Before graduate school, I worked for the National Science Foundation for the Science, Technology, and Society (STS) Program. My time working for this program has left me looking for opportunities to learn more about how philosophers can work with the STS disciplines, as well as interested in the role of philosophy should play in society more broadly.
During graduate school, I co-organized this reading/working group with philosophers Amy Wuest and Dan Hicks to further discuss and explore the role of philosophy in science policy.
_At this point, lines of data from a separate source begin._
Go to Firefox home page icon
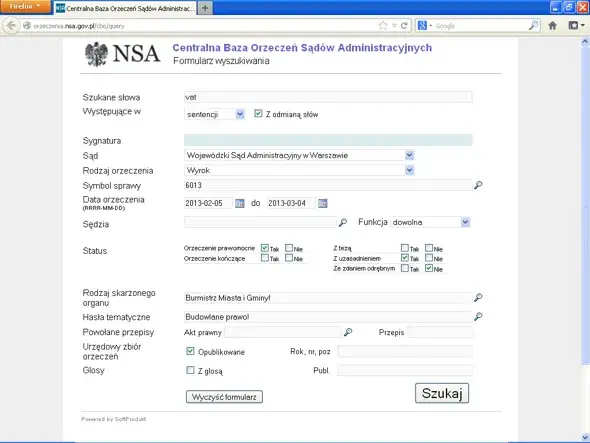The height and width of the screenshot is (443, 590). pyautogui.click(x=552, y=26)
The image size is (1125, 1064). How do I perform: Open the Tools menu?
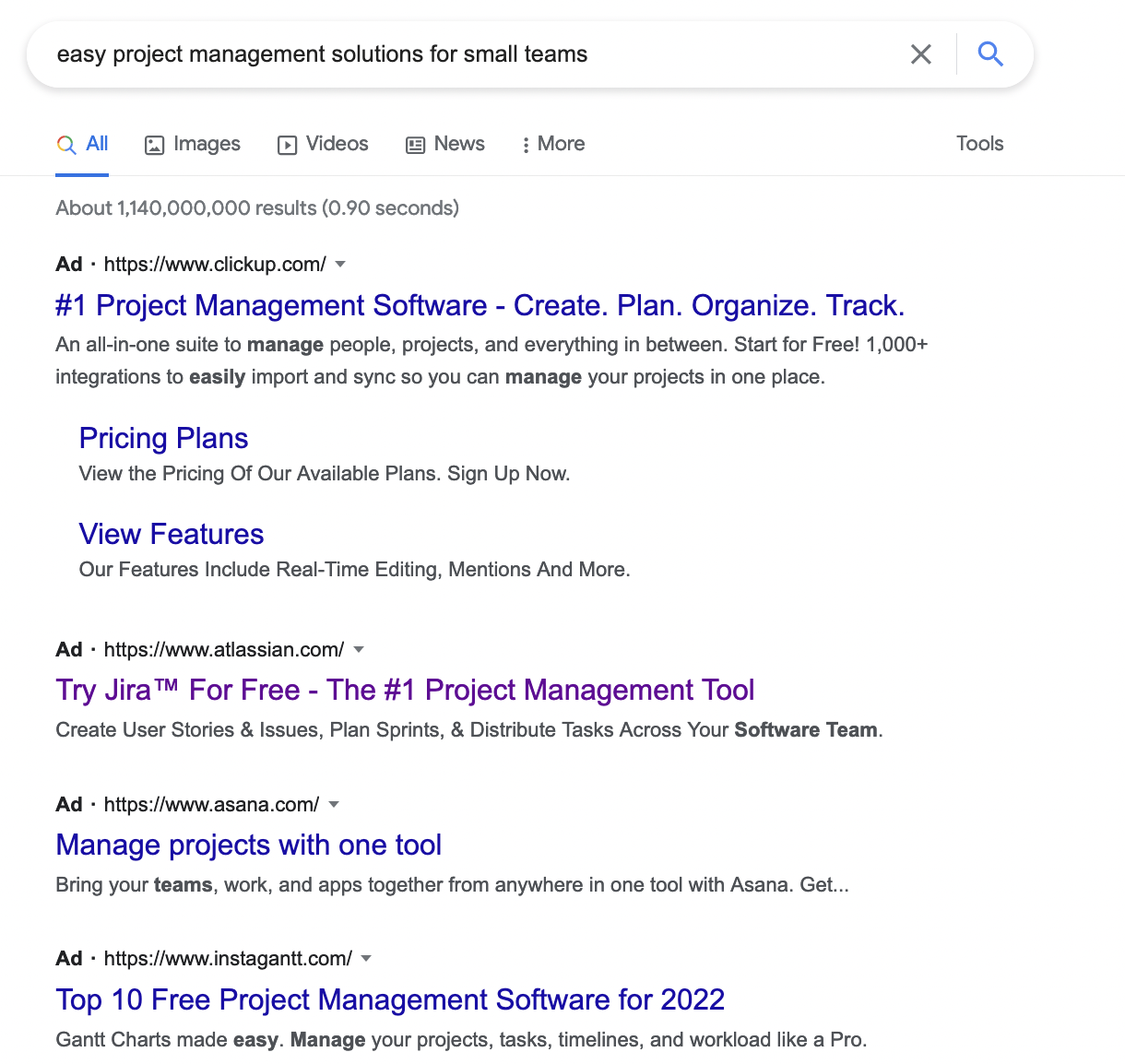[x=979, y=144]
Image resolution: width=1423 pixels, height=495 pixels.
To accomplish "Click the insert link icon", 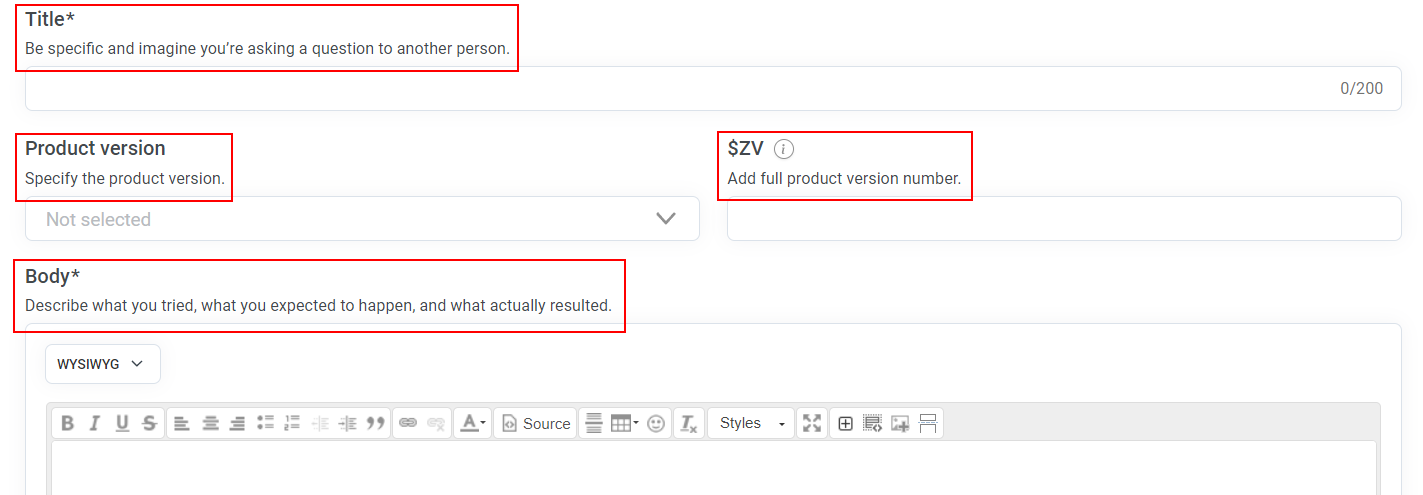I will tap(408, 424).
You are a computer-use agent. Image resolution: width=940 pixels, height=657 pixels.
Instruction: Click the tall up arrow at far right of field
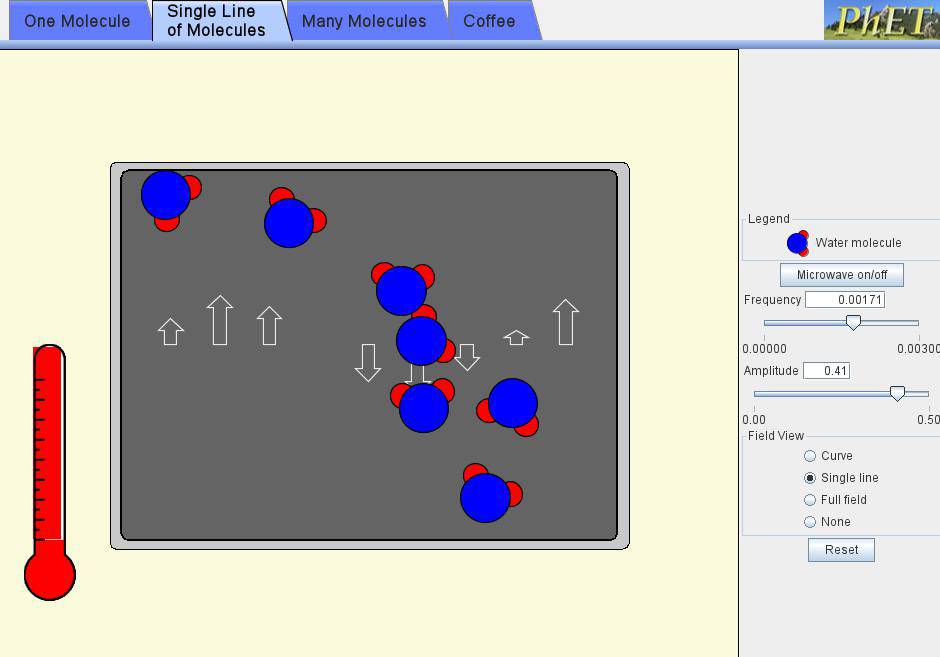point(566,322)
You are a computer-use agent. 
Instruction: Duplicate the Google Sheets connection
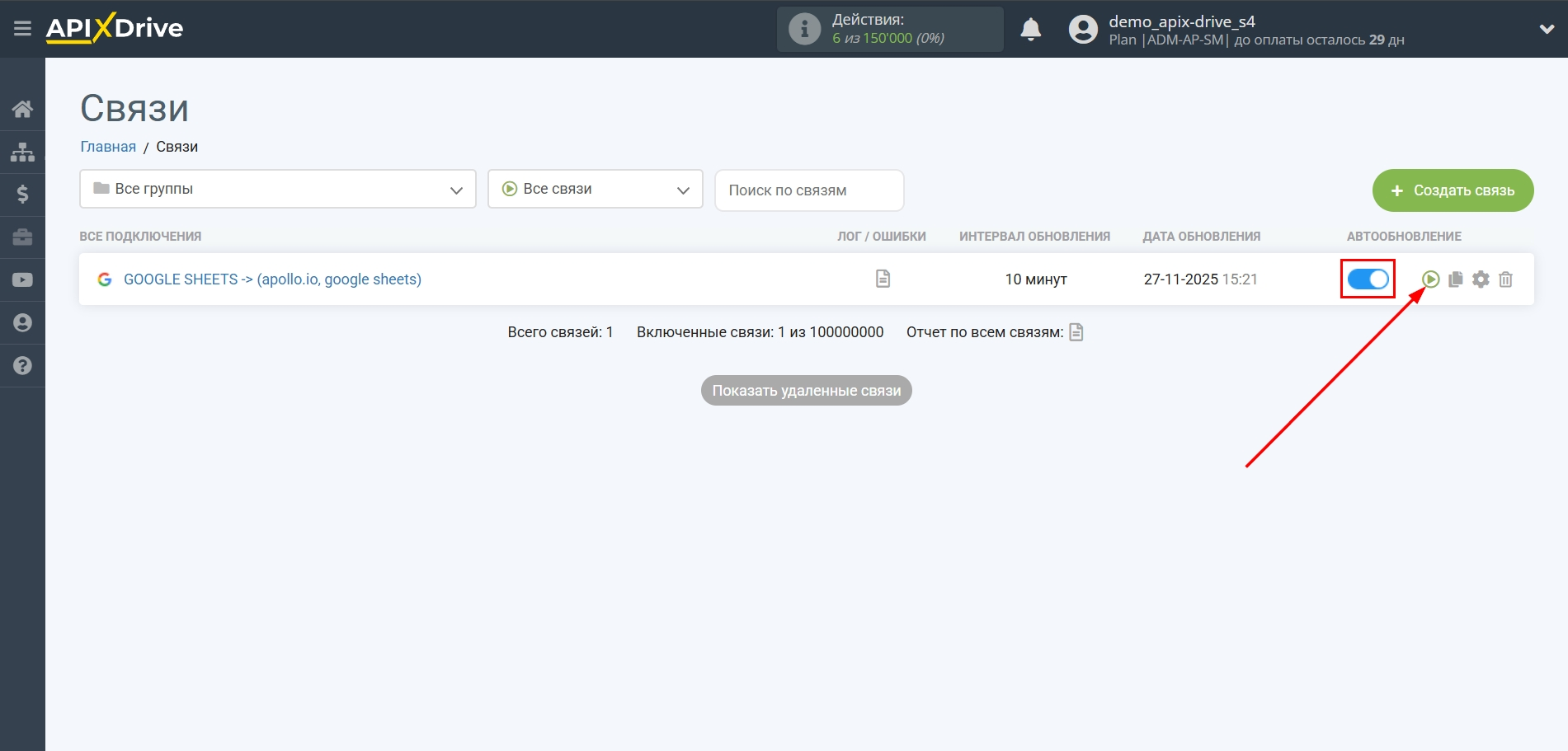[1456, 279]
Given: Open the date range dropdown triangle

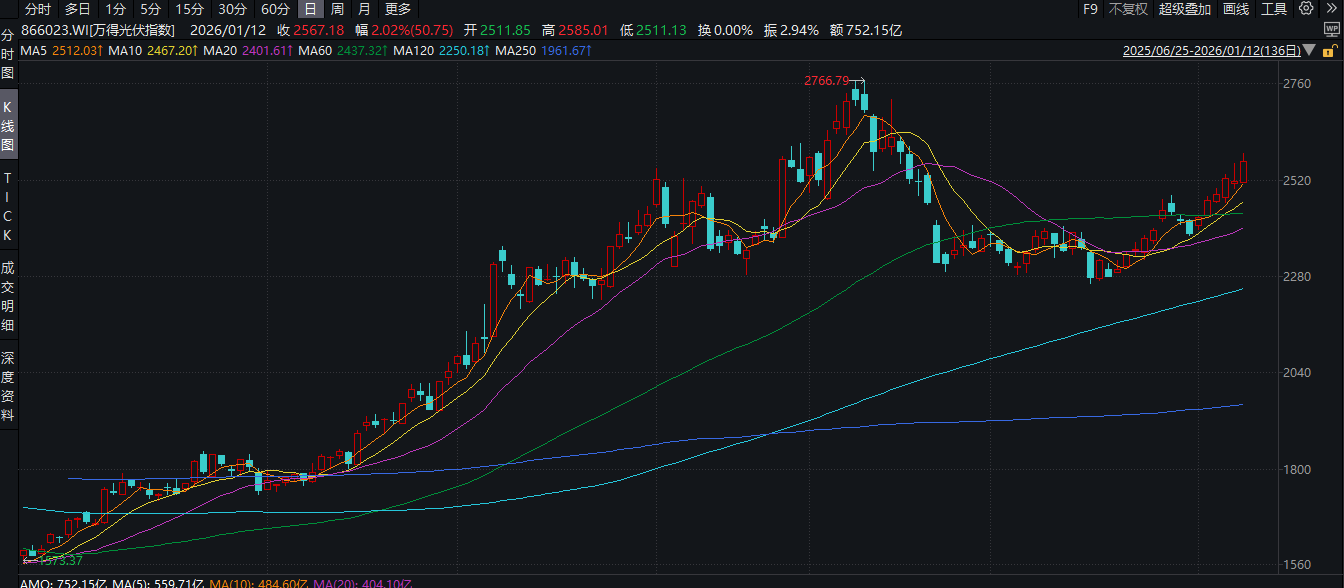Looking at the screenshot, I should click(1311, 50).
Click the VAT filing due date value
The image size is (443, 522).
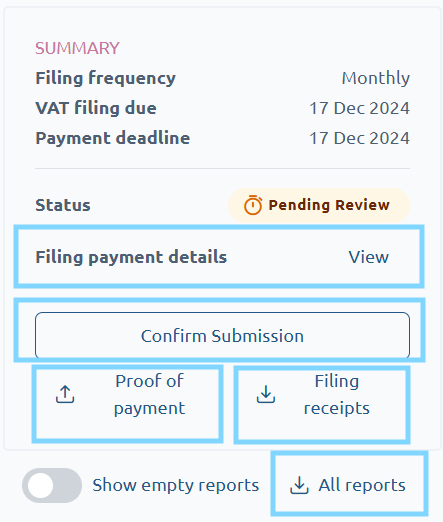pos(359,108)
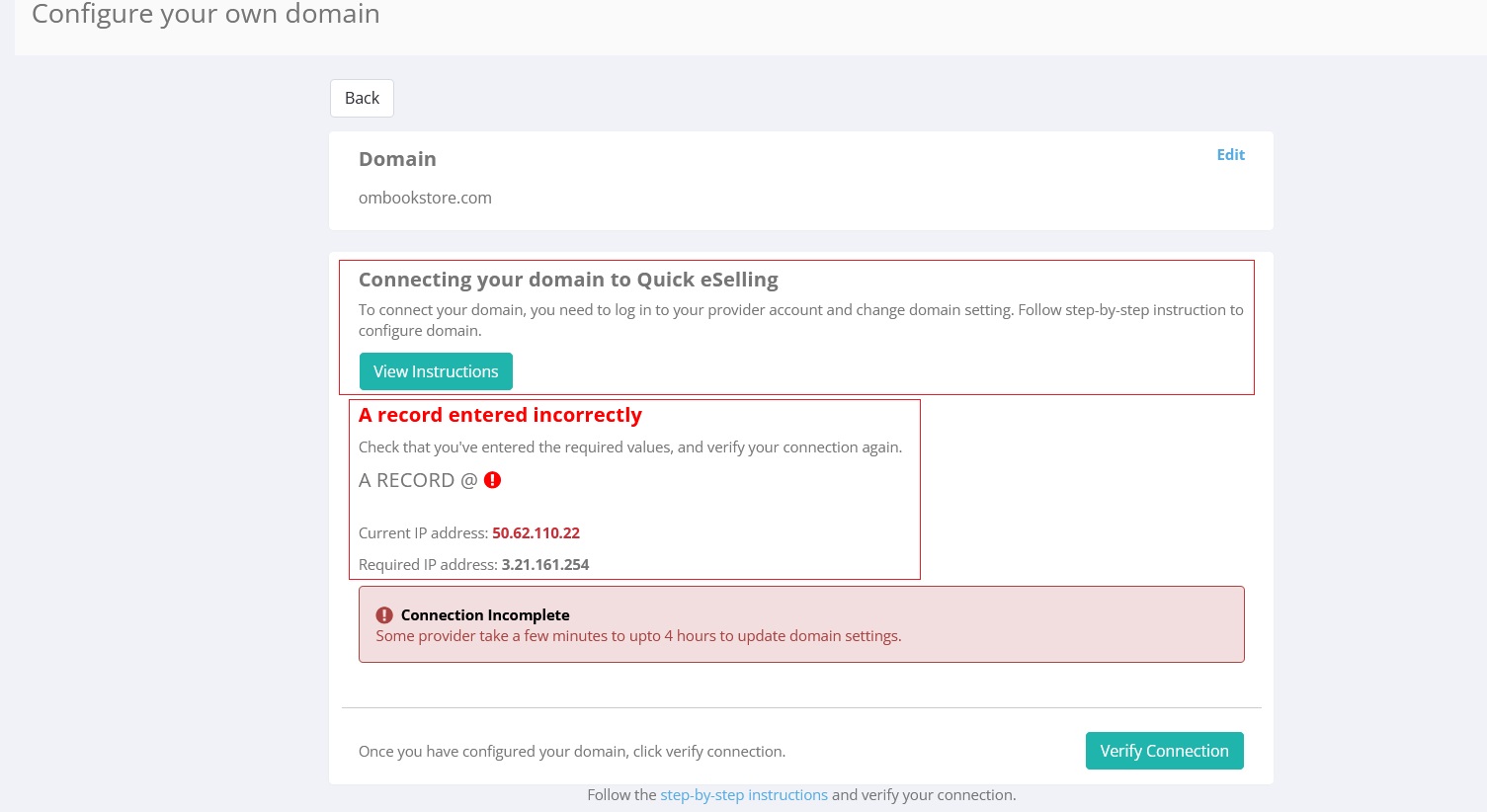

Disputants in public policy controversies — and public controversies involving science more generally — rely on a number of deeply mistaken and unrealistic ideas about science:
- they ignore the social context of science and the social responsibilities of individual scientists and the scientific community;
- they assume that science is “intellectually pure” and value-free;
- they criticize political opponents who fail to live up to this value-free ideal,
- while simultaneously ignoring failures among their own partisans;
- they treat honest admissions of uncertainty as signs of weakness and untrustworthiness; and
- they assume that scientific disciplines do not interact with each other.
In short, the public work with a compartmentalized, bureaucratized, and technocratic image of science that developed in the middle of the last century. We believe that this image has contributed to serious failures of public policy in the last few decades, such as the endless controversies about vaccinations, genetically modified foods, and climate change.
The purpose of our group was to both explore challenges to this image in the scholarly literature and as engage with people and organizations who are challenging it in practice. We read works by historians, sociologists, policymakers, as well as philosophers.